Manifestation pour le "rejet du terrorisme" mardi à Madrid

le 02 décembre 2007 à 09h57 , mis à jour le 02 décembre 2007 à 12h40

Partis politique, organisations patronales et syndicales espagnols condamnent le meurtre d'un garde civil à Capbreton, en France, attribué à l'ETA.

TF1/LCI : Manifestation contre l'ETA à MadridManifestation contre l'ETA à Madrid © TF1/LCI

Une grande manifestation unitaire contre l'ETA va avoir lieu mardi à Madrid, pour condamner le meurtre d'un garde civil espagnol samedi à Capbreton, en France. Les principaux partis politiques espagnols et les  grandes organisations patronales et syndicales se sont insurgés contre cette nouvelle affaire impliquant l'organisation séparatiste basque. Dans une rare démonstration d'unanimité et de solidarité, ces partis et organisations se sont réunis samedi après-midi au Congrès des députés pour exprimer leur "condamnation de ce nouveau crime du terrorisme".
 
Le Parti Populaire d'opposition de droite, très critique de la politique  antiterroriste du chef du gouvernement José Luis Rodriguez Zapatero, s'est joint  à cette réunion convoquée par le Parti socialiste au pouvoir. "Le terrorisme peut seulement être combattu et mis en déroute par l'unité des démocrates et avec la force de l'Etat de droit", précise le communiqué unitaire, qui annonce l'organisation de la manifestation, en signe de "rejet du terrorisme".
 
"Acharnement répressif" de Sarkozy, selon Batasuna
 
"Le fait que cet acte criminel se soit déroulé en territoire français  renforce notre conviction que la collaboration internationale, en particulier  entre les gouvernements de France et d'Espagne, est un instrument essentiel de  la lutte antiterroriste", ajoute le communiqué. Le Parti Populaire réclame à nouveau la mise hors la loi de deux partis indépendantistes basques, l'Action nationaliste basque et le Parti communiste des terres basques, soupçonnés d'être des émanations déguisées de Batasuna, bras politique interdit de l'ETA.
 
Dans les rangs de Batasuna, on estime que la mort du garde civil souligne "la  nécessité" d'un règlement du conflit basque, "même si nous ne connaissons pas pour l'instant les auteurs, et avec les précautions à prendre autour de cet événement". Ce parti indépendantiste, autorisé en France mais interdit en Espagne où il est considéré comme le bras politique de l'organisation armée ETA, avait dénoncé mercredi à Bayonne "l'acharnement répressif" qui vise, selon lui, les militants de la gauche abertzale (patriote) au Pays basque français depuis l'élection de  Nicolas Sarkozy. "Notre proposition", poursuit Batasuna, "est de reprendre la possibilité  d'une solution sur des bases solides, pour résoudre définitivement le conflit"."Seul un accord politique qui instaure un cadre démocratique en Heuskal Herria (Pays basque) peut résoudre ce conflit", selon le texte.

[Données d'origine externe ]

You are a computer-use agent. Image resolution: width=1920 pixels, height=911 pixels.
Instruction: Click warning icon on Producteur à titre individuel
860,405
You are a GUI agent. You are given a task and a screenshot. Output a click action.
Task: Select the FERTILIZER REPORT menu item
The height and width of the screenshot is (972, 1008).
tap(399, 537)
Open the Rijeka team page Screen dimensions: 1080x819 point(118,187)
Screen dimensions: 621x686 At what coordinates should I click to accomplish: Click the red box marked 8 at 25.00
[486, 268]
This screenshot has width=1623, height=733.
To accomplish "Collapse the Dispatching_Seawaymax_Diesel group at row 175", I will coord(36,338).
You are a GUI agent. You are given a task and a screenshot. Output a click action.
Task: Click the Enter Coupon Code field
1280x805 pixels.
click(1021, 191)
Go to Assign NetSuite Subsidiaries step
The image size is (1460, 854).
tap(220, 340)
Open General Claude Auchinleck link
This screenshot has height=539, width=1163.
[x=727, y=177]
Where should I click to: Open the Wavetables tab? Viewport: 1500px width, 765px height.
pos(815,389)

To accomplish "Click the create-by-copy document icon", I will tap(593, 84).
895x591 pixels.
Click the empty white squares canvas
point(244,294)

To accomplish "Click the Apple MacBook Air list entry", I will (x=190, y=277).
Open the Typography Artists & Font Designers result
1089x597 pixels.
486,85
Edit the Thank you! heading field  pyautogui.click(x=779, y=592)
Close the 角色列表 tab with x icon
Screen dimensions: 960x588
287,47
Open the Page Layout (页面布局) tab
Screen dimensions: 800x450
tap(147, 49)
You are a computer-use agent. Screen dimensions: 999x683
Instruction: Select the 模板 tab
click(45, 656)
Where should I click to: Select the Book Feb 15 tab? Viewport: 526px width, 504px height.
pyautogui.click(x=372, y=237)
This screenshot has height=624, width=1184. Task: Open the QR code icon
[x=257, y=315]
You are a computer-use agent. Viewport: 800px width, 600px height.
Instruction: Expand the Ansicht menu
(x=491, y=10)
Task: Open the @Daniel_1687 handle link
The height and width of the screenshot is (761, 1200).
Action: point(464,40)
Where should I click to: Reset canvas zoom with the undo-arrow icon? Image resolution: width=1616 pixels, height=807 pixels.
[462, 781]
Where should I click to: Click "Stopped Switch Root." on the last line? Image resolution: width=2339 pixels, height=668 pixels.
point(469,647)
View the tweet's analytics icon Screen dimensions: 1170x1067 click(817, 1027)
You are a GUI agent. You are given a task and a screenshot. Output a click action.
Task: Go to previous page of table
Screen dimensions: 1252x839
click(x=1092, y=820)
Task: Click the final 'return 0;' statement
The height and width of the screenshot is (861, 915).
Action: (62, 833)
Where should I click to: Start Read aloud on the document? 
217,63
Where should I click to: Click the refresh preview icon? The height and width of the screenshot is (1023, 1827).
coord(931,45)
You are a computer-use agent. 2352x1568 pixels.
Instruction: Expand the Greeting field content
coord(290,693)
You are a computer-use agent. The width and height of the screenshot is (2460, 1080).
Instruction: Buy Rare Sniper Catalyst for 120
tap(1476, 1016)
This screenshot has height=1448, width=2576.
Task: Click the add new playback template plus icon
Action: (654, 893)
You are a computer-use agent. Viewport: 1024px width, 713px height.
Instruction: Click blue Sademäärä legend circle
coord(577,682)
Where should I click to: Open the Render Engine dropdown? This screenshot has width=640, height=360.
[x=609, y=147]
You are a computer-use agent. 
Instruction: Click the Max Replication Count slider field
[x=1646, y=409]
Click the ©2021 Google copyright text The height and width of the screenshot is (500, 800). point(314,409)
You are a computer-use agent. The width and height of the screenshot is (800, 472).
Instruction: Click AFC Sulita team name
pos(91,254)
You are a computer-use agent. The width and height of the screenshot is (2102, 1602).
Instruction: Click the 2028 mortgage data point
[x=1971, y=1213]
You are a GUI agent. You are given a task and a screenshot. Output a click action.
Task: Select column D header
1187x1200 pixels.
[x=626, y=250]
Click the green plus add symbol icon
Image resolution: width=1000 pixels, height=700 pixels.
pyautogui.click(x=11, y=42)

Violences au Pays Basque espagnol

Un autobus a été incendié dans la nuit de samedi  à dimanche au Pays Basque espagnol, où se sont déroulés plusieurs autres  incidents de violence urbaine dite "kale borokka", ont annoncé les autorités  locales. Des conteneurs ont été brûlés et des cocktails Molotov ont été jetés sur des distributeurs de billets de banque dans le localité de Billabona. La "kale borroka" est attribuée à de jeunes indépendantistes basques  radicaux, considérés comme étant proches de l'organisation séparatiste armée  ETA. Par ailleurs, selon les médias espagnols, au total 41 membres  d'organisations qui seraient liées à l'ETA avaient été arrêtés dimanche, à la  suite d'un mandat d'arrêt émis vendredi par la justice espagnole.